> [Your assignment]: Pick out and copy every line below that has the word "will".

== Segment start ==

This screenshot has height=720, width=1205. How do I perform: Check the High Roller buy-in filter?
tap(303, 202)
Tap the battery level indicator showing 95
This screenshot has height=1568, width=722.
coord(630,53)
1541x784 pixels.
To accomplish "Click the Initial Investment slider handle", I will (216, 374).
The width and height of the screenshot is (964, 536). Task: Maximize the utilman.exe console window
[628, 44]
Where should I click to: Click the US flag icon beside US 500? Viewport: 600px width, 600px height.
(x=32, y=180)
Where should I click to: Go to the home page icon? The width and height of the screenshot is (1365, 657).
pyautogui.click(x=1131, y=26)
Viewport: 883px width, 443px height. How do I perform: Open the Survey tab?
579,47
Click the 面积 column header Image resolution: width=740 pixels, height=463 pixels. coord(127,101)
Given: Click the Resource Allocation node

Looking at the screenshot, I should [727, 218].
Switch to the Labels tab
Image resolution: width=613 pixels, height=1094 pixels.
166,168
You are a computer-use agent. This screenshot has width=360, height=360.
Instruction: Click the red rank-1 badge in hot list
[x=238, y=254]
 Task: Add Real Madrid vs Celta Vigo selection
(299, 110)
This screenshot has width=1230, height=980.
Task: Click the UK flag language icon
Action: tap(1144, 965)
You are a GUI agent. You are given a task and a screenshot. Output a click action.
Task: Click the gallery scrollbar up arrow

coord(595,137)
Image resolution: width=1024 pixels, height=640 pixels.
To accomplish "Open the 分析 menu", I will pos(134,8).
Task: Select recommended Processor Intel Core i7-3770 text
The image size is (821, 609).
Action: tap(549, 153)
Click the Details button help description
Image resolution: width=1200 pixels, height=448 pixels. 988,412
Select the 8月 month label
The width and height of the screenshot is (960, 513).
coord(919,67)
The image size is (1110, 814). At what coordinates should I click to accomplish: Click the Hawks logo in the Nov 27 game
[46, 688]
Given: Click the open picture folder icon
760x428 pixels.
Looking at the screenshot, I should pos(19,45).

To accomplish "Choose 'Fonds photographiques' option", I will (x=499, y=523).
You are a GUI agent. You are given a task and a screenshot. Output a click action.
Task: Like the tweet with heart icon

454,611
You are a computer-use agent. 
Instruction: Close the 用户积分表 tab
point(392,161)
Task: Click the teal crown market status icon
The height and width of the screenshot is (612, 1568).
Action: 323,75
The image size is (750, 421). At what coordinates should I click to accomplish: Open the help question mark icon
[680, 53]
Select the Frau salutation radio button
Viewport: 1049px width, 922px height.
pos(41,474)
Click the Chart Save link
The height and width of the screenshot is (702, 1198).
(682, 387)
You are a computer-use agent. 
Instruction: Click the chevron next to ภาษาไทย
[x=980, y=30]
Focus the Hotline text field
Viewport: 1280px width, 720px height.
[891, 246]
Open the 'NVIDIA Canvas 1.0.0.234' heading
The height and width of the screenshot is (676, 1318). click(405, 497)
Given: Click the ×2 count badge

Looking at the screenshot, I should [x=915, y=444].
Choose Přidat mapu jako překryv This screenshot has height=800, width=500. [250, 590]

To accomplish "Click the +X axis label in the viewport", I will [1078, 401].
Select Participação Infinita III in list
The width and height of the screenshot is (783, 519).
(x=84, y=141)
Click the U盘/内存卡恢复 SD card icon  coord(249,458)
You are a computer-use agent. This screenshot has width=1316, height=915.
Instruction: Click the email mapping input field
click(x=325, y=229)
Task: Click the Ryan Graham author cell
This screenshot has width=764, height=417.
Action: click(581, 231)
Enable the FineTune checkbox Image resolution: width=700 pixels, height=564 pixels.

== Segment end ==

> [Solution for this exercise]:
To accomplish "Click the Initial Investment slider handle", I will (216, 374).
To accomplish "Open the 分析 menu", I will pos(134,8).
To accomplish "Choose 'Fonds photographiques' option", I will (x=499, y=523).
To accomplish "Click the +X axis label in the viewport", I will [1078, 401].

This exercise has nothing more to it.